Perfil

Este Poeta vive como ninguém o silêncio das noites caladas; e povoa a solidão de mil murmúrios: o bulir do arvoredo, o rugir dos ribeiros, a frauta dos pastores, o lúgubre pio dos mochos e o gorjeio límpido dos rouxinóis. (…) Esta música, pela qual se exprime o ritmo interior, nunca é uma adaptação ou imitação consciente; não encontramos, por exemplo, em Bernardim Ribeiro o ritmo onomatopaico tão frequente em Camões. A música de Bernardim não é literária, mas verdadeiramente musical: converte em ritmo, em vibração audível, a própria alma universal das coisas e não a sua existência externa; é a própria vibração da vida, que se dilui em som.

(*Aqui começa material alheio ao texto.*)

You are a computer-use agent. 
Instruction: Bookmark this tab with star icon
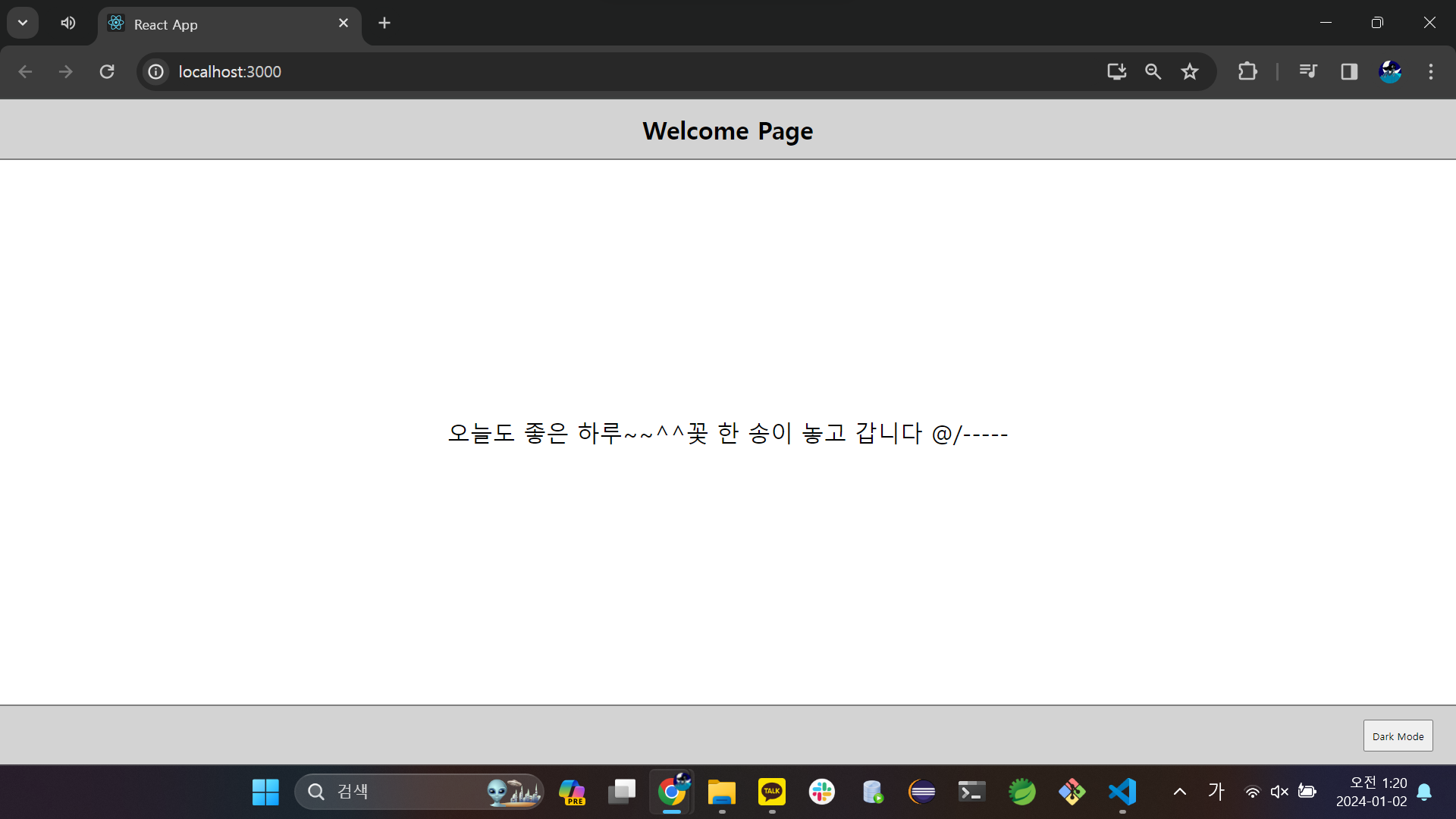pos(1189,71)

Na obra de Bernardim Ribeiro - tanto nas líricas do Cancioneiro Geral, como nas Éclogas - encontramos alguns temas e lugares-comuns característicos daquele Cancioneiro. Bernardim coisifica a Esperança, o Cuidado, a Mudança, o Tempo, o próprio eu convertido em objecto, ou mim. Combina-os, opõe-nos num jogo de extrema subtileza e de denso significado. A emoção com que se desentranha do sujeito, se objectifica em relação a ele, num desdobramento múltiplo da personalidade, que fica como que assistindo a esse jogo das coisas no qual se converte. O Eu contempla o Mim, o Cuidado, a Esperança, a Mudança que ele próprio foi ou está sendo. Na finura com que se exprime uma tal alienação psíquica, há uma dialéctica precursora de Fernando Pessoa.
Outro aspecto que salta à vista nestas composições é um certo apego narcísico à dor, ou talvez melhor, uma vontade de viver a dor até ao fim, de a transcender, explorando-a.
A Écloga portuguesa é exclusivamente lírica, de tom lamentoso, e tem por obrigada composição o fundo permanente da paisagem com seus adornos pastoris ou piscatórios - mais daqueles que destes - e dum primeiro plano em que o protagonista ou protagonistas se lamentam de seus infelizes amores. São sempre infelizes esses amores e é essa sua infelicidade que as torna matéria literária. consiste a causa dessa infelicidade no abandono dum dos amantes que parte para "longes terras".
Bernardim Ribeiro é que fixa esses caracteres à écloga, que cultiva com brilho, não comparável ao pequeno êxito dos ensaios de Sá de Miranda nesse género. Fixa-lhe também Ribeiro uma forma métrica própria, a redondilha menor, depura-a de elementos míticos, dá mais alguma naturalidade e sequência lógica ao discurso e introduz o gosto dos jogos de palavras homónimas e as repetições paralelísticas.